He's startled when Gladio drops to his knees in front of him, grabs his shoulders with the force just shy of bruising.

"Ignis," Gladio says, low, intent, "what the hell are you talking about? Has anybody been giving you trouble? Because you need to tell me, so I could go and mur - so I could go and kick their asses, okay? What's that nonsense about leaving?"

He sounds so upset that Ignis is tempted - so sorely tempted - to believe that he's been imagining things, making things up. But he remembers Noct's heavy, miserable silence in the piano room, that silence and the myriad of similar ones, day in and day out, and he knows he has to be firm.

"Nobody's said anything to me, Gladio," he says. "Nobody ever tells me anything at all. But I'm not stupid, and I know something about me is - I know it hurts you, and your sister, and Ms. Highwind, and other people, and Prompto, and No - " and that's where his throat closes up, and he had to pause to breathe, in and out, gather himself. "And Noct. Something went wrong with the magic, and that's how you've got - me. But you don't have to keep me around, right?"

"Gods," Gladio says, and laughs; it's such an un-Gladio-like laugh, low and mirthless, that Ignis shivers. "Well, it was Noct's dumbass idea in the first place, and I'm not taking the fall for it."

Before Ignis can ask, Gladio sweeps him up. Ignis' head spins with the sudden change of height.

"Gladio!"

Gladio ignores him. He kicks the doors open and settles Ignis in the crook of his elbow, holding his thighs so tightly they are beginning to tingle.

Ignis squirms in mortification, glad that he can't see the faces of people Gladio's scattering in his wake. He holds onto Gladio's shoulders for dear life and tries again.

"Gladio, put me down!"

"Shush, kid," Gladio says darkly. "You're not in trouble, but somebody's going to be soon."
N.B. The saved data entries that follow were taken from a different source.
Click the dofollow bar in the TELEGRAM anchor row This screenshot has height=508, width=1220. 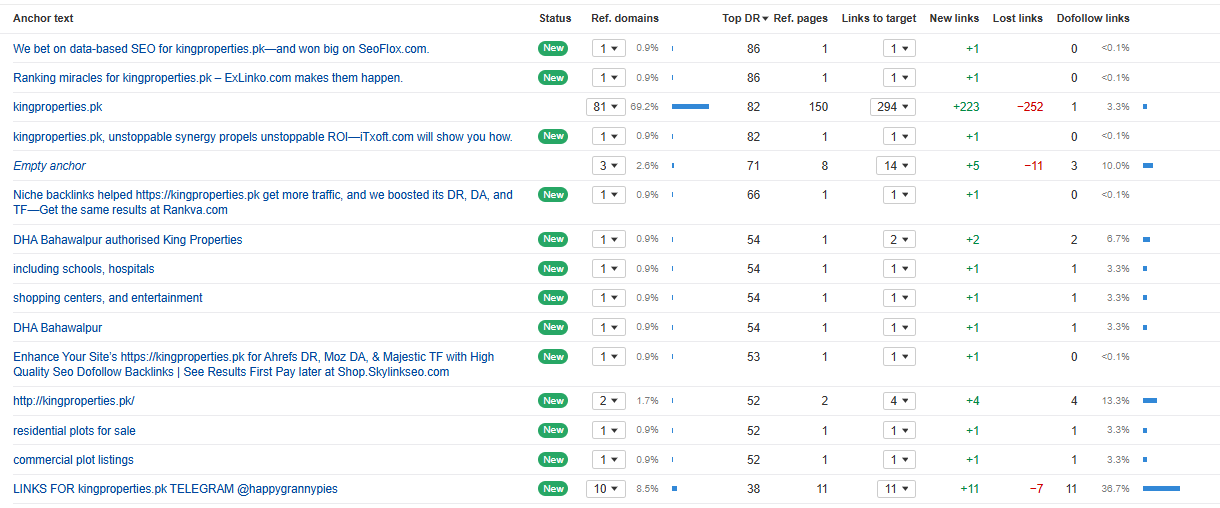(x=1161, y=489)
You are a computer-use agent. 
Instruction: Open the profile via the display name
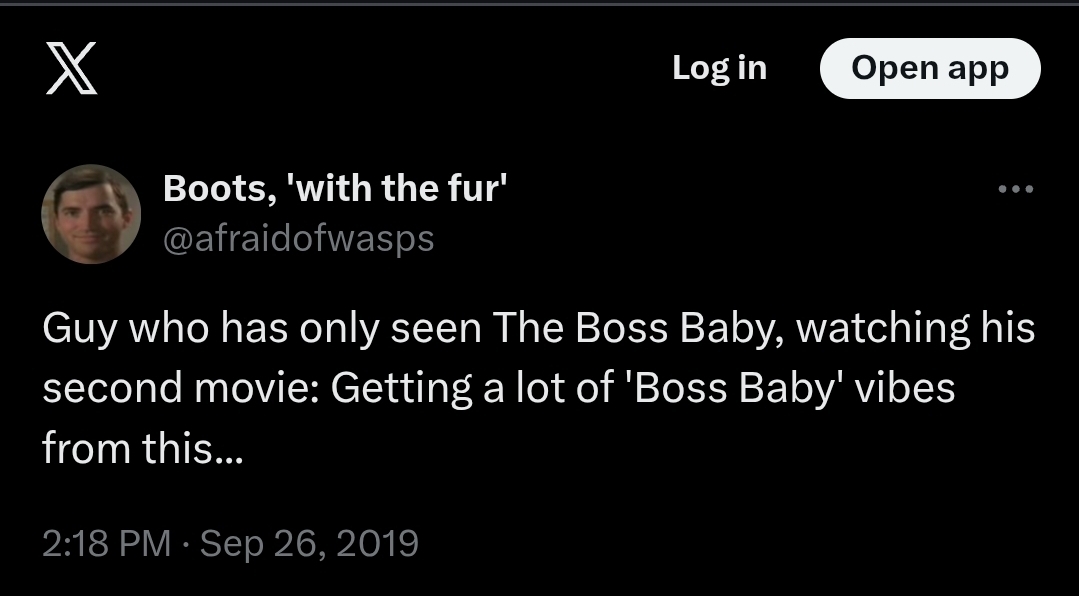[x=336, y=187]
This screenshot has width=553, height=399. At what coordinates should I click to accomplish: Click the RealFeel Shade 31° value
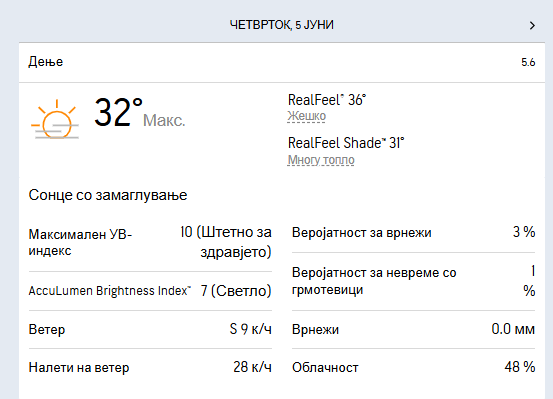346,143
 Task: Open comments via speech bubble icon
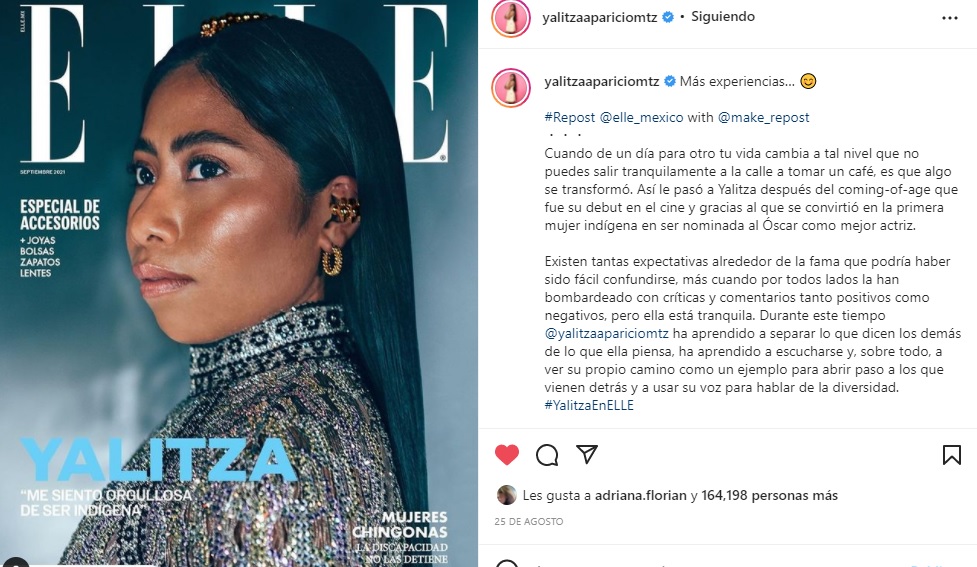pos(547,455)
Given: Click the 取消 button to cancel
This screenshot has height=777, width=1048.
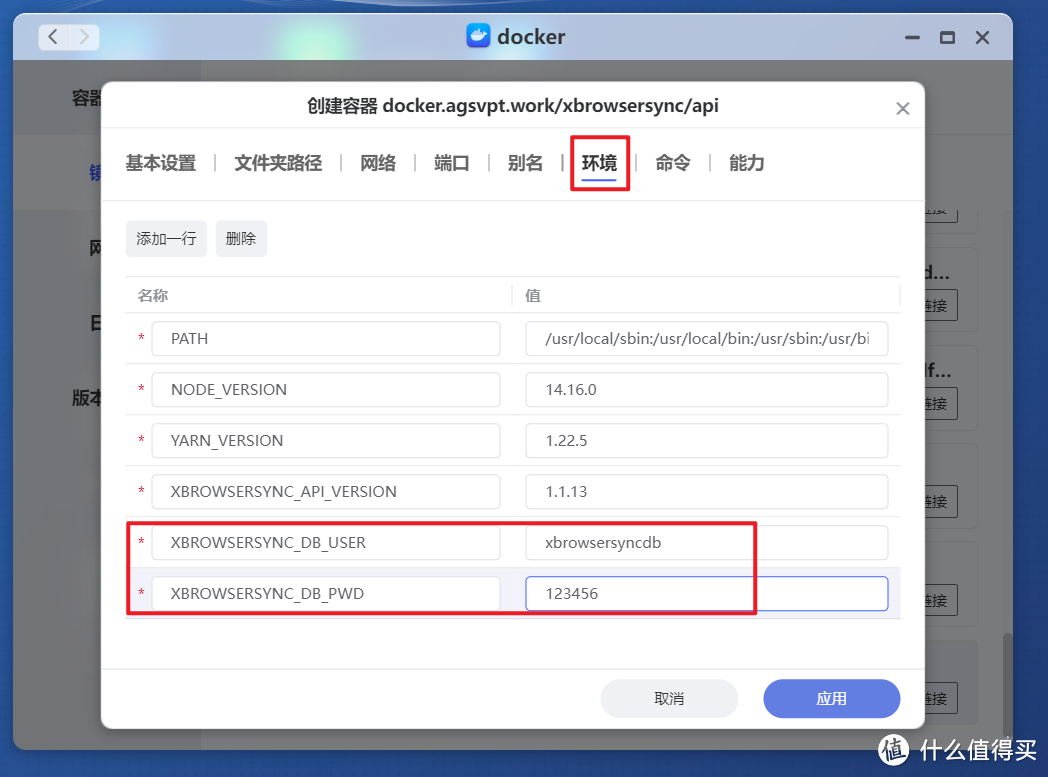Looking at the screenshot, I should click(x=669, y=698).
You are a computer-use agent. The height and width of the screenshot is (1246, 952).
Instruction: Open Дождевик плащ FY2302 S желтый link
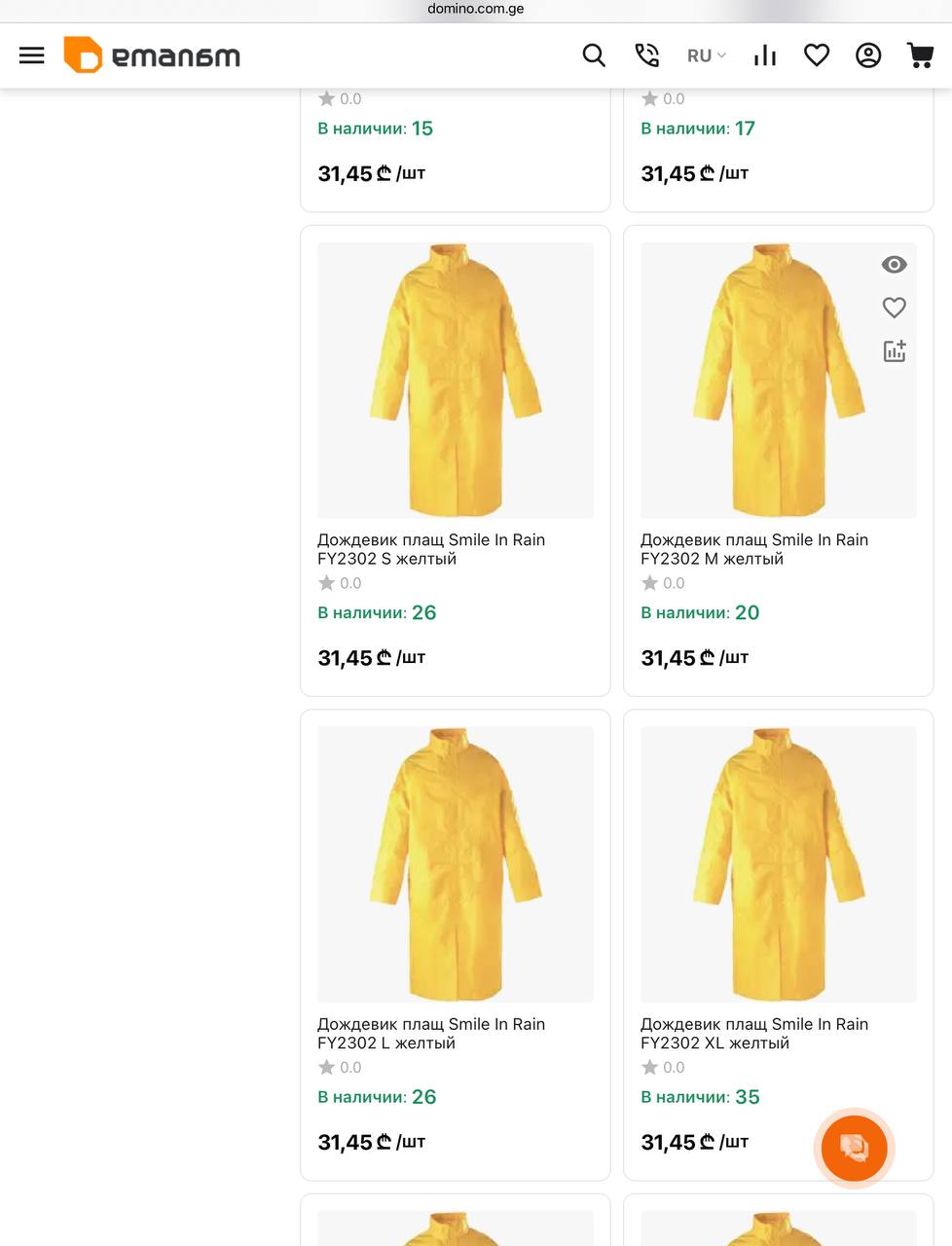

He kicks another door open, heavier and taller by the sound of it. Before Ignis can figure out where they were, he hears the familiar noises of Council in session and freezes in abject horror.

"Gladio," Noct says over rising murmur of his advisors, "what the hell? Ignis?"

"Iggy," Prompto says from somewhere to the side, quieter, "you okay?"

"The kid," Gladio says, "thinks we should send him away because he's making us sad. Want to do something about that?"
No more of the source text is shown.